Stopped by there (Pike Island) on my way home last night,there were about 15 people fishing on the pier at midnight,they had it lit up well with the lights from the dam itself,it was bright enough you wouldn't need a lantern.
From all reports I got the catfishing was slow.But the gar were being a pain in the a$$.


----------



## THE WHITE WORM (Jan 15, 2007)

Which Way Do You Drive To Get To New Cumberland, If You Travel 250w To 22w And Up 7n, There Is A Bait Shop In Steubenville, About 25minutes From The Dam, I Have Had Better Luck With The Cats, At New Cumberland. It Is Only Harder To Access If You Dont Fish From The Peer. Better Fishing Off Of The Rocks Anyhow. Better Bait If You Catch And Bring You Own Anyhow, Bluegil And Shad.

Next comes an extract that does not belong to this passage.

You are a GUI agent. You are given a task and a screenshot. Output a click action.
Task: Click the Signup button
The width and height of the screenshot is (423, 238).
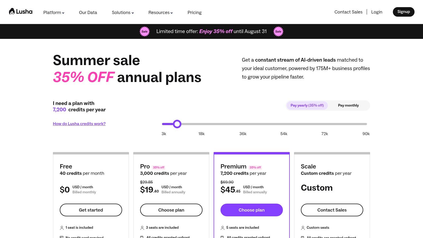pyautogui.click(x=404, y=12)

I Have Caught A Few 40 Lb Cats At New Cumberland


----------



## snake69 (Sep 26, 2005)

Maybe a bit late, but if I don't have bait and need it, I'll get it in Chester WVA. At the light (headed North)in Chester, there's a gas station on your left, not sure if it's a Shell or what, but in the back, they have all sorts of minnows, crawlers and such. By the way, I've caught many a walleye and sauger, lots of white bass and wipers at the Cumberland dam. Personally know of two guys who've pulled in #10 walleye from atop the dam. My biggest is #4.5 from there. Lot less people, makes it much easier to fish!!!


----------